“I never look back, darling, it distracts from the now.”
This is something I’m trying to live by. This past weekend, my IT lab took me so long that I didn’t do anything else, other than exercise, church, grocery shopping, and watching a grand total of one (1) episode of Rick and Morty from season 4. No art, no writing, no Cracking the Coding Interview, no water slides. I spent all day Friday, Saturday, and Sunday on this lab. Now I love pentesting, but that lab should NOT have taken that long. I was just having a ton of issues with VMWare — again. Honestly I didn’t even fix all of them but was able to hobble through and get it “good enough” to hopefully get most or all of the points, but WOW my knowledge of networking is CRAP. To get the lab done, I tossed aside a bunch of other really important things, which I hate doing, and only now just finished the project. I am beyond exhausted, and my back hurts. I have a fantastic gaming chair, but when you sit for way too long it somewhat nullifies the effect. And it makes running injuries worse because the longer you sit the worse your posture gets. I’m worried about the half-marathon I have coming up — my leg developed yet another injury a few weeks ago right when I was finally back to 10-mile long runs, and this one causes me to wake up at 3 AM in pain and take a bunch of ibuprofen to fall back asleep.
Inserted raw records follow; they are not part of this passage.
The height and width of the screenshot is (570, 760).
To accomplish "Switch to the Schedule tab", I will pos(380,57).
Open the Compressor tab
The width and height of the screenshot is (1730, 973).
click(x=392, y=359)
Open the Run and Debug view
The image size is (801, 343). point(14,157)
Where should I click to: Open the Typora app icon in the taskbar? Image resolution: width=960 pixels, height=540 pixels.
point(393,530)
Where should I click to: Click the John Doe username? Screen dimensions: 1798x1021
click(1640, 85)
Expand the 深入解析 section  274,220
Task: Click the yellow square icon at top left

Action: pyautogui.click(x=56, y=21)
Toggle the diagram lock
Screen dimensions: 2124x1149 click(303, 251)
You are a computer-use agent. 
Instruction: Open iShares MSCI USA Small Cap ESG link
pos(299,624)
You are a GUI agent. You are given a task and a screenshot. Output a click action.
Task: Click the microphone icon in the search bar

Also, I have just always been terrible at anything that involves configuration files.
It sucks. All that time I could’ve spent resting if I had just learned to work and debug more efficiently. On the bright side, I completely forgot it was Valentine’s Day until I saw the date on this post, and am going to spend the rest of the evening trying to forget that fact once again.
But that’s one thing we learn from Edna. She just keeps moving forward. She learns from the past — she used to make super suits with capes, after all, which led to a lot of deaths, and there’s no way that wasn’t a challenge for her. But she does not dwell on this and just keeps pressing forward. And so that’s what I’ll do — polish my schedule tomorrow, tie up loose ends, and keep going. No need to dwell on lost time, because it takes away from optimizing the time we have now. Obsessive iteration, and failing forward — every second of the day is an opportunity to reset everything and do even better.